In the world of streaming, Netflix has the lead. To break it down, Netflix holds a dominant position with around 247 million subscribers. Lower in the list is Paramount+ with a little over 63 million subscribers, while Warner Bros Discovery stood at 95 million as of November 2023.
More recently: Last month, Warner Bros. Discovery CEO David Zaslav and board member John Malone hinted that the company was preparing to make big purchases in the next one to two years. While regulators aren’t too keen on dominant media companies merging, there are expected exceptions for bigger media giants scooping up smaller, struggling businesses. Lately, there are more of those since the streaming and advertising markets have been in a bit of a slump. Warner Bros. Discovery market valuation recently fell below US$23 billion, its lowest since the big merger last year. It ended the third quarter with about US$43 billion in net debt.
The development: Recent reports have hinted at potential talks between Warner Bros. Discovery and Paramount Global regarding a merger. If it happened, this deal would combine Warner Bros. Discovery's HBO and CNN with Paramount’s franchises, CBS News network and other channels. It would also bring together two of the “Big Five” studios in Hollywood. Their combined estimated market value would be around US$38 billion.
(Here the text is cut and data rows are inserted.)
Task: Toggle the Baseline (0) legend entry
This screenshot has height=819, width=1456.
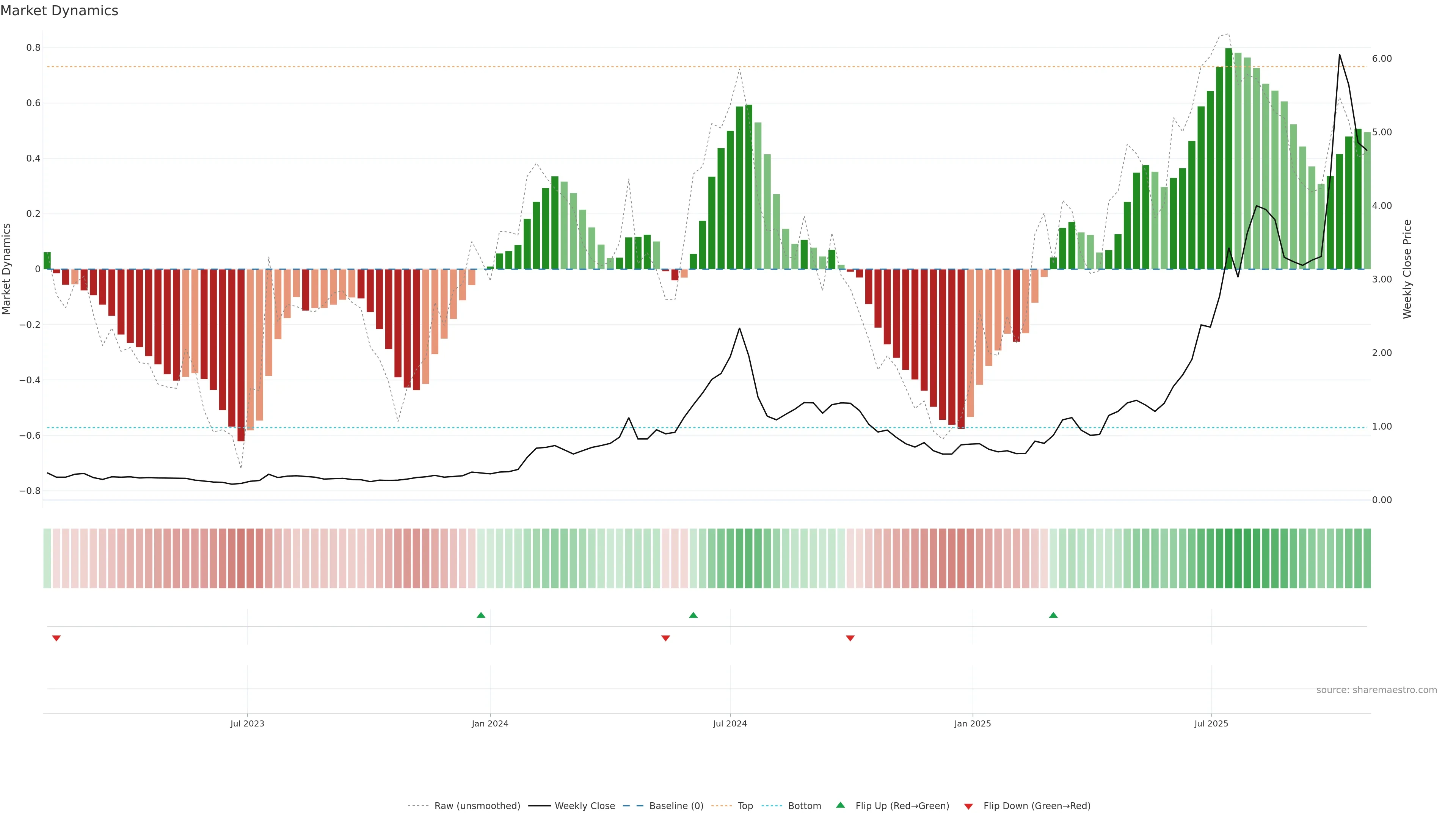Action: tap(676, 806)
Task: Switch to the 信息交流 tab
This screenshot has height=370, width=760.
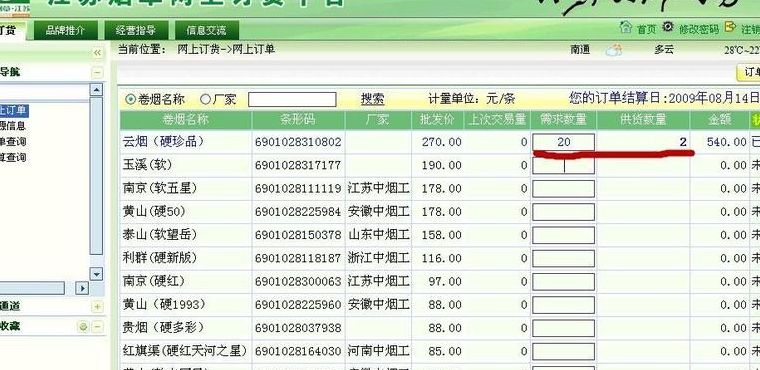Action: point(206,30)
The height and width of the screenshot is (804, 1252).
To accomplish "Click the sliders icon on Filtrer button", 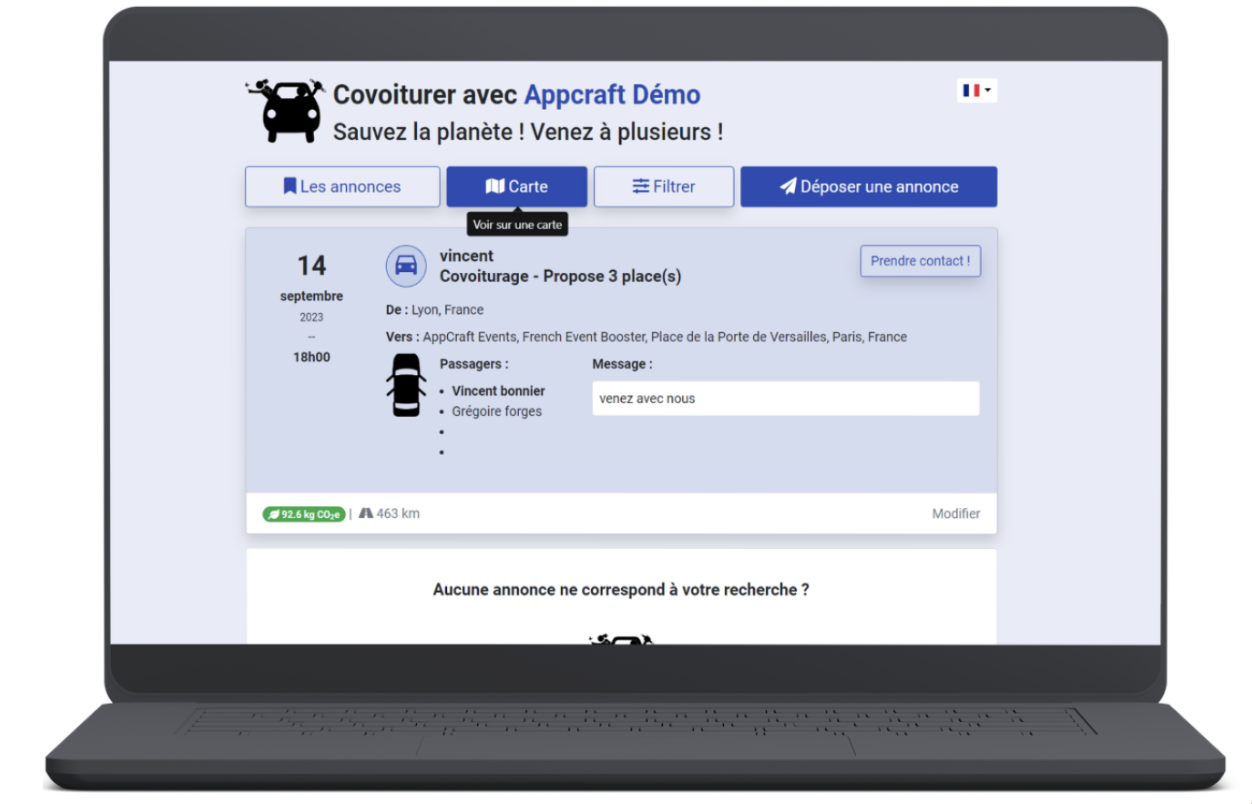I will (641, 186).
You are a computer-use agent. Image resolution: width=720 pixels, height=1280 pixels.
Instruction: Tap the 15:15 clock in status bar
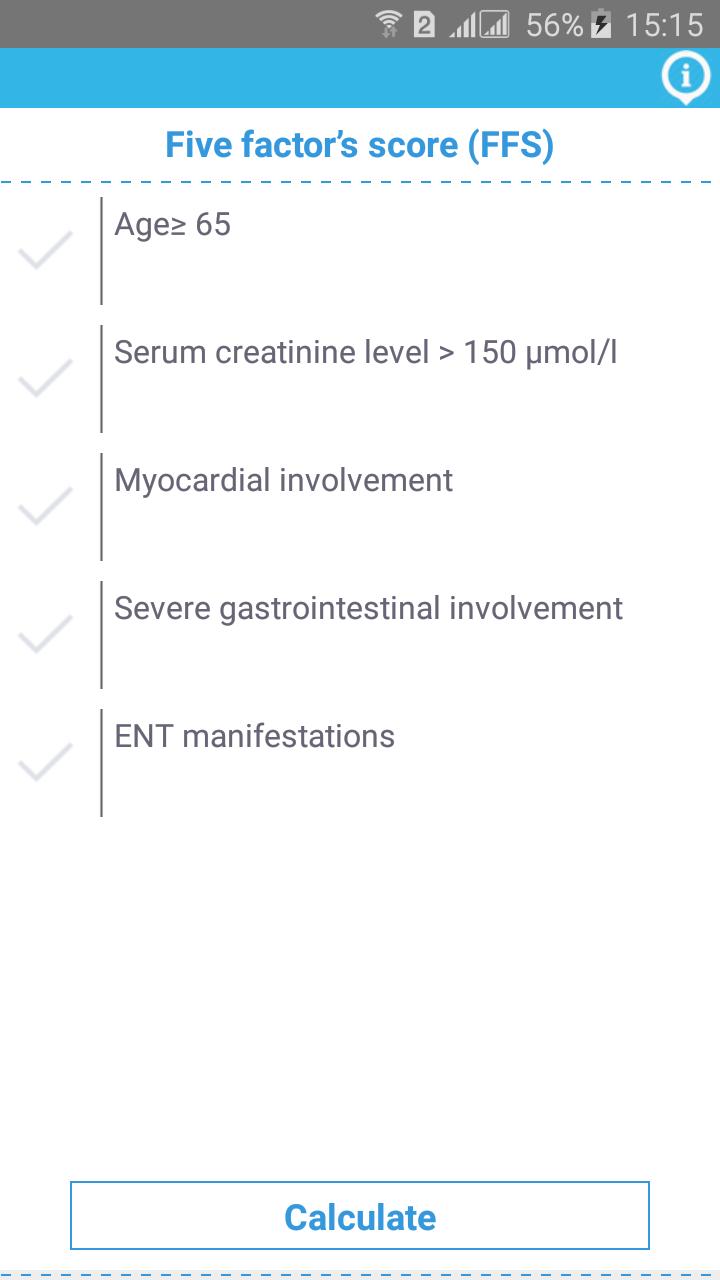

CEO Zaslav from Warner and President and CEO Bob Bakish from Paramount chatted about merging over lunch in New York, according to Axios. They reportedly talked about how joining their main streaming services, Paramount+ and Max (formerly HBO Max) could help them better compete with Netflix and Disney+. Paramount is feeling the heat to find a buyer or partner because of its growing debt, and both Warner and Paramount need to trim costs to minimize the losses coming from their streaming investments. But, the talks are said to be very early stage, so the deal may not even happen, although rumor has it that Warner has hired bankers to explore the option.
“We’re surrounded by a lot of companies that are – don’t have the geographic diversity that we have, aren’t generating real free cash flow, have debt that are presenting issues,” said Warner Bros. Discovery CEO David Zaslav last month. “We’re de-levering at a time when our peers are levering up, at a time when our peers are unstable and there is a lot of excess competitive – excess players in the market. So, this will give us a chance not only to fight to grow in the next year but to have the kind of balance sheet and the kind of stability ... that we could be really opportunistic over the next 12 to 24 months.”
“I think we’re going to see very serious distress in our industry,” said Warner Bros. Discovery board member John Malone. “There is an exemption to the antitrust laws on a failing business. At some point of distress, right, then some of the restrictions, they look the other way.”
“When it comes to M&A, we’re always open-minded, and we look at potential opportunities through the lens of really how we can maximize shareholder value,” Paramount President and CEO Bob Bakish said on the company’s third-quarter earnings call on November 2.
"It's the one to watch," said Zaslav in April, referring to Max’s tagline, "because we have so many of the world's iconic and globally recognized franchises. It's our superpower."